Davor hatte ich zwischenzeitlich mal 2-3 Jahre Linux-Only, was durch ein teuflsiches Spiel namens

World of Warcraft und anderer privater Gründe bis jetzt unterbrochen wurde.

Mittlerweile ist mein Wunsch wieder Linux zu benutzen und wenn möglich die Win-Nutzung auf ein Minimum einzuschränken

oder gar ganz zu lassen sehr gross, deshalb hier der Post, um vorab ein paar Info´s einzuholen.

Ich hab zur zeit nen AMD64 3,2 und ne 7800pro von nvidia.

Benutzen möchte ich die Linuxbüchse als Hauptrechner für Spiele, Internet, Programmierung, Office. Also das volle Programm.

Mehrere Fragen:

- Da ich Beryl und diverse OpenGL voraussetzende Programme/Spiele nutzen möchte, benötige ich also die speziellen Extensions für Beryl und ordentliche Opengl-Leistung. Auf der Nvidia-Seite hab ich aber als amd64-Treiber nur welche vom August 2006 gefunden. Kann man also, wenn man Beryl auf meinem System nutzen möchte, nur die 32bit-Treiber von nvidia nehmen(da ich davon ausgehe, dass der Augusttreiber eh zu alt ist und sicher die Extensions noch net drin hat) oder läuft das auch ordentlich mit denen für amd64?

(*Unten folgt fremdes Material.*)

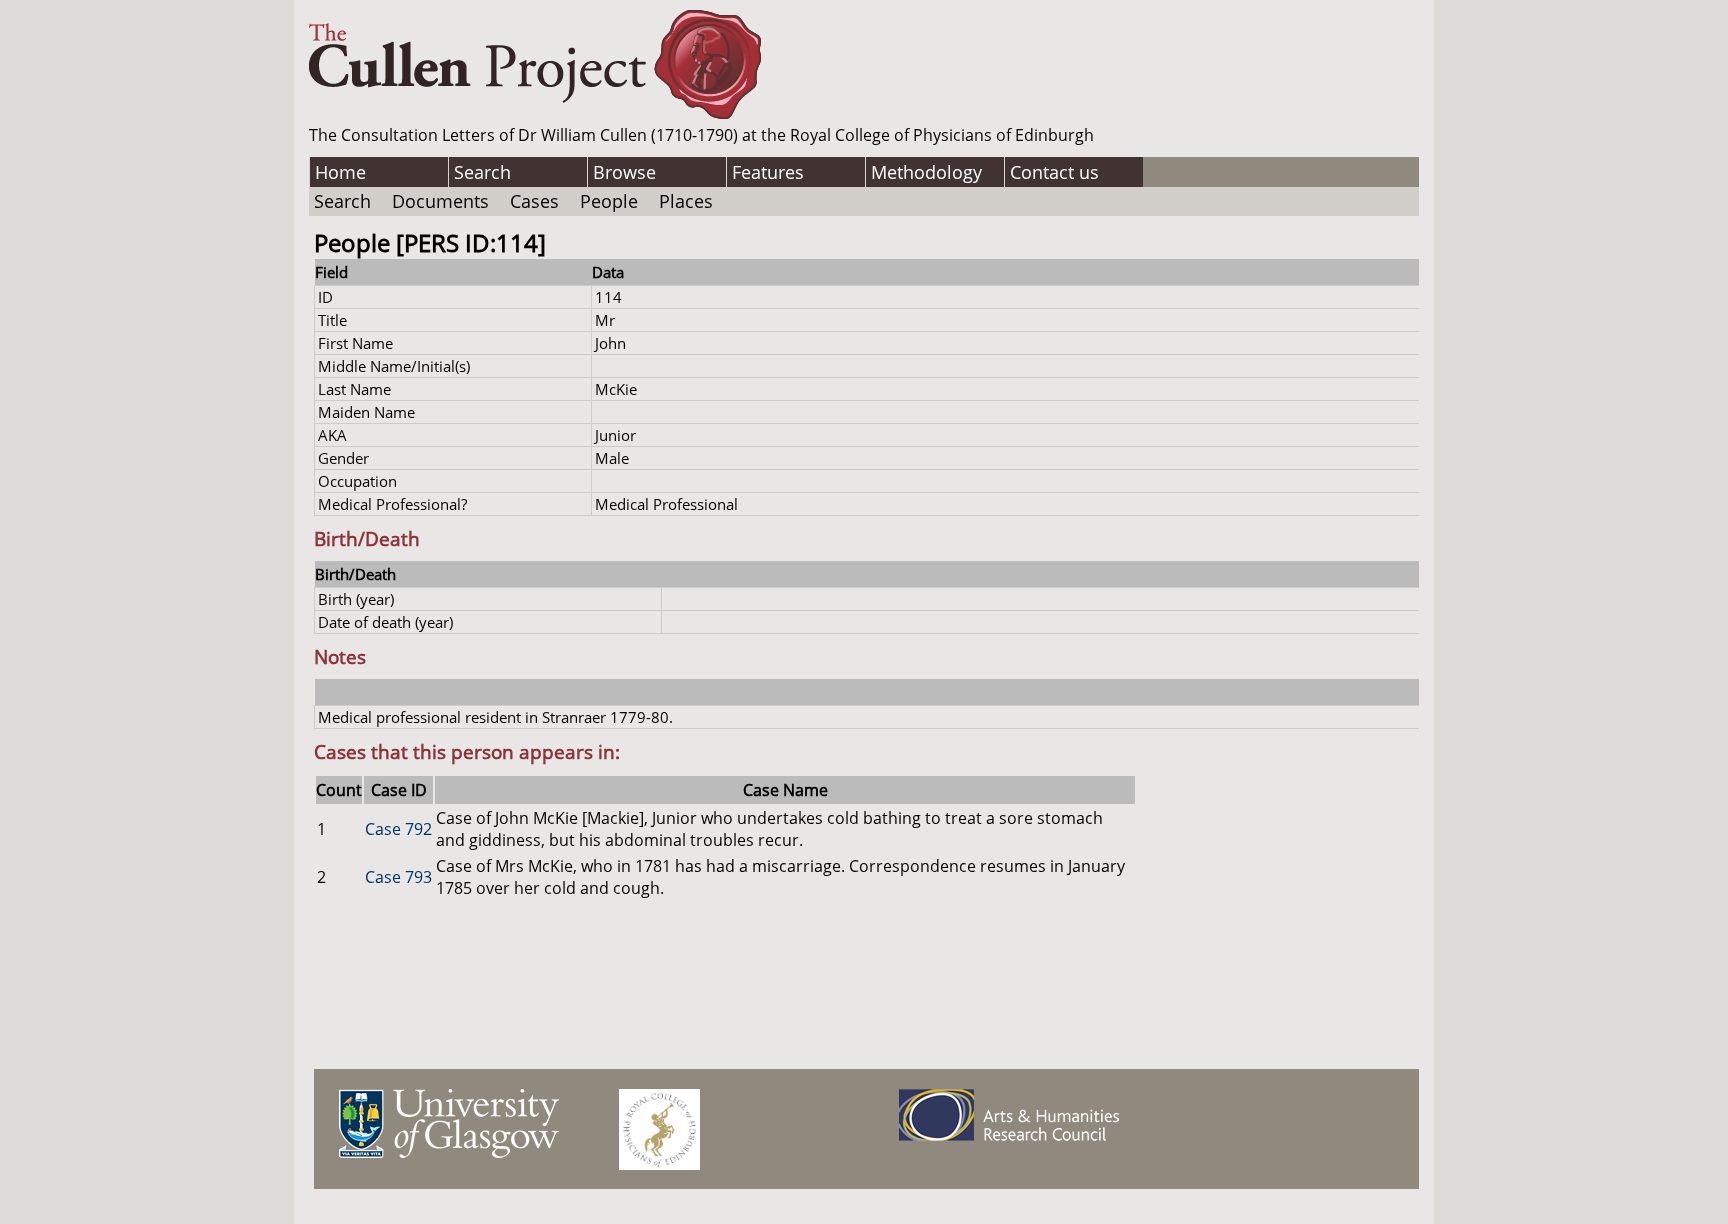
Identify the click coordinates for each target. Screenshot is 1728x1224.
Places (686, 201)
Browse (624, 172)
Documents (440, 201)
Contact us (1054, 172)
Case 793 (398, 877)
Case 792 (398, 829)
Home (340, 172)
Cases (534, 201)
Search (482, 172)
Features (768, 172)
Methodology (926, 172)
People (609, 201)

- lohnt überhaupt ein nutzen des gentoo for amd64 und kann man, wenn man das macht, trotzdem noch für x86-kompilierte programme auf dem system ausführen, aka vlt auch treiber für 32.bit(x68) nutzen oder muss dann alles für amd64 übersetzt sein? 

- was sind die Nachteile, wenn ich die 64bit-Version nehme. Klar ich kann das selber rausfinden, aber auf Grund meiner Arbeitssituation und meiner recht wenigen Freizeit wüsst ich zumindest gern, ob ich , falls ich gentoo-amd64 nehme, hinterher gefrustet auf amd32 wechsle weil irgendwas vom Grunsatz her schon nicht geht.

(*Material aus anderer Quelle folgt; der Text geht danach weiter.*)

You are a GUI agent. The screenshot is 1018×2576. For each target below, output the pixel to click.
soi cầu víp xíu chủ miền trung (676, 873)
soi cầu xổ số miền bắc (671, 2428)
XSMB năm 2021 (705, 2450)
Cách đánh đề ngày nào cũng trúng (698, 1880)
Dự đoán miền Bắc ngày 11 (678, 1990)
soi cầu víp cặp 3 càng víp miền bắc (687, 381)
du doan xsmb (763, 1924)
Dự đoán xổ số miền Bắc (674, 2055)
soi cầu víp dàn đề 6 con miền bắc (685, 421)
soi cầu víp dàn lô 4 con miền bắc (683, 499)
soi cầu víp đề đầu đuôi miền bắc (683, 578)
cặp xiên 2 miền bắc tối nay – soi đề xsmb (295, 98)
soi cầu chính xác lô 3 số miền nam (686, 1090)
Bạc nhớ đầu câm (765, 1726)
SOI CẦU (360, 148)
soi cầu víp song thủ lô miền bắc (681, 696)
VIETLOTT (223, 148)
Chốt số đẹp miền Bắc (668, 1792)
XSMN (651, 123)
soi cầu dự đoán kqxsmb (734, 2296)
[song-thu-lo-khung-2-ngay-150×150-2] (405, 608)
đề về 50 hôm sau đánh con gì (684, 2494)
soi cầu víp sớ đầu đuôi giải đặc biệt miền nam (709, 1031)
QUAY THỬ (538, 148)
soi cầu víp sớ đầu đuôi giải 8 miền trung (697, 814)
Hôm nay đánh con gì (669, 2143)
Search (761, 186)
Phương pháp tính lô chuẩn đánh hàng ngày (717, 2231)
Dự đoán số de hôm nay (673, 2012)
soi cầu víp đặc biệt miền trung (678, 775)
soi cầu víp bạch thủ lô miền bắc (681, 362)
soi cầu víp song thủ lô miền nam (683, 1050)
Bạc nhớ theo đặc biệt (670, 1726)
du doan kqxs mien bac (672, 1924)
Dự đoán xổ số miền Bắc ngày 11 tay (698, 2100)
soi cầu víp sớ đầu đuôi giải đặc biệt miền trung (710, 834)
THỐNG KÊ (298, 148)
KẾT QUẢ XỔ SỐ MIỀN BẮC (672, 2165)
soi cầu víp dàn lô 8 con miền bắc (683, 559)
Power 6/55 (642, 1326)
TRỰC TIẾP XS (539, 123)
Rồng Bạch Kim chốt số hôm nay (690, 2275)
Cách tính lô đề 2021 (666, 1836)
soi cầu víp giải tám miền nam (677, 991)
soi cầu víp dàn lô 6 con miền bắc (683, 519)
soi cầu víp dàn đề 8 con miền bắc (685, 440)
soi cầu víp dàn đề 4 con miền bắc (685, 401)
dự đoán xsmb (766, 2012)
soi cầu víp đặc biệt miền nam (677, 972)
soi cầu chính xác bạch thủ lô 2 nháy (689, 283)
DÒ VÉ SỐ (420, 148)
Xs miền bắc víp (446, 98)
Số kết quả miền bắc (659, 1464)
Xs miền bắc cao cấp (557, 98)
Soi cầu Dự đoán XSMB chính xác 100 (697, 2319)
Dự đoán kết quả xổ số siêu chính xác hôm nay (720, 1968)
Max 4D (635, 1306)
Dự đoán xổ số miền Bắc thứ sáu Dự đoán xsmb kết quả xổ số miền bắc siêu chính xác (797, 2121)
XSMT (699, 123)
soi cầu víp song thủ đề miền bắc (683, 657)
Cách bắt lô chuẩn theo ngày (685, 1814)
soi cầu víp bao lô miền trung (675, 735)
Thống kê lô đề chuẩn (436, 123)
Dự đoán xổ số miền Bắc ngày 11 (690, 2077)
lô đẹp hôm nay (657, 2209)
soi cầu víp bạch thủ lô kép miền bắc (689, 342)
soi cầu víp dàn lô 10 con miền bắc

Vielen Dank im Voraus für eure Antworten.

mfg

carn

----------

## manuels

Hi,

 *Quote:*   

> - Da ich Beryl und diverse OpenGL voraussetzende Programme/Spiele nutzen möchte, benötige ich also die speziellen Extensions für Beryl und ordentliche Opengl-Leistung. Auf der Nvidia-Seite hab ich aber als amd64-Treiber nur welche vom August 2006 gefunden. Kann man also, wenn man Beryl auf meinem System nutzen möchte, nur die 32bit-Treiber von nvidia nehmen(da ich davon ausgehe, dass der Augusttreiber eh zu alt ist und sicher die Extensions noch net drin hat) oder läuft das auch ordentlich mit denen für amd64? 

 

ich habe hier eine 7400 und Beryl läuft eins a auf nem amd64er System mit den normalen nvidia-drivers.

 *Quote:*   

> - lohnt überhaupt ein nutzen des gentoo for amd64 und kann man, wenn man das macht, trotzdem noch für x86-kompilierte programme auf dem system ausführen, aka vlt auch treiber für 32.bit(x68) nutzen oder muss dann alles für amd64 übersetzt sein? 

 

Ich nutze jetzt das amd64er seit ca. zwei wochen und habe noch keine Nachteile festgestellt. 32bit-Programme laufen ohne Probleme.

 *Quote:*   

> - was sind die Nachteile, wenn ich die 64bit-Version nehme. Klar ich kann das selber rausfinden, aber auf Grund meiner Arbeitssituation und meiner recht wenigen Freizeit wüsst ich zumindest gern, ob ich , falls ich gentoo-amd64 nehme, hinterher gefrustet auf amd32 wechsle weil irgendwas vom Grunsatz her schon nicht geht. 

 

Bis jetzt hab ich noch keine Nachteile gefunden. Vielleicht wird der x86er-Baum mehr gepflegt, da der mehr leute betrifft. das ist jetzt aber nur Spekulation.

Tschö mit ö

Manuel

----------

## mv

 *cArN4g3 wrote:*   

> - Da ich Beryl und diverse OpenGL voraussetzende Programme/Spiele nutzen möchte, benötige ich also die speziellen Extensions für Beryl und ordentliche Opengl-Leistung.

 

Kein Problem mit amd64.

 *Quote:*   

> - lohnt überhaupt ein nutzen des gentoo for amd64

 

Es kommt auf die Anwendung an.

 *Quote:*   

> trotzdem noch für x86-kompilierte programme auf dem system ausführen

 

Prinzipiell ja, aber Du kannst dann keine x86_64-Bibliotheken benutzen. Du müsstest also alle Bibliotheken und zugehörigen Programme binär ziehen (für die Sachen, die unter 64-Bit Ärger machen - flash und 32bit-codecs - gibt es im portage-Baum die passenden Pakete und Bibliotheken binär).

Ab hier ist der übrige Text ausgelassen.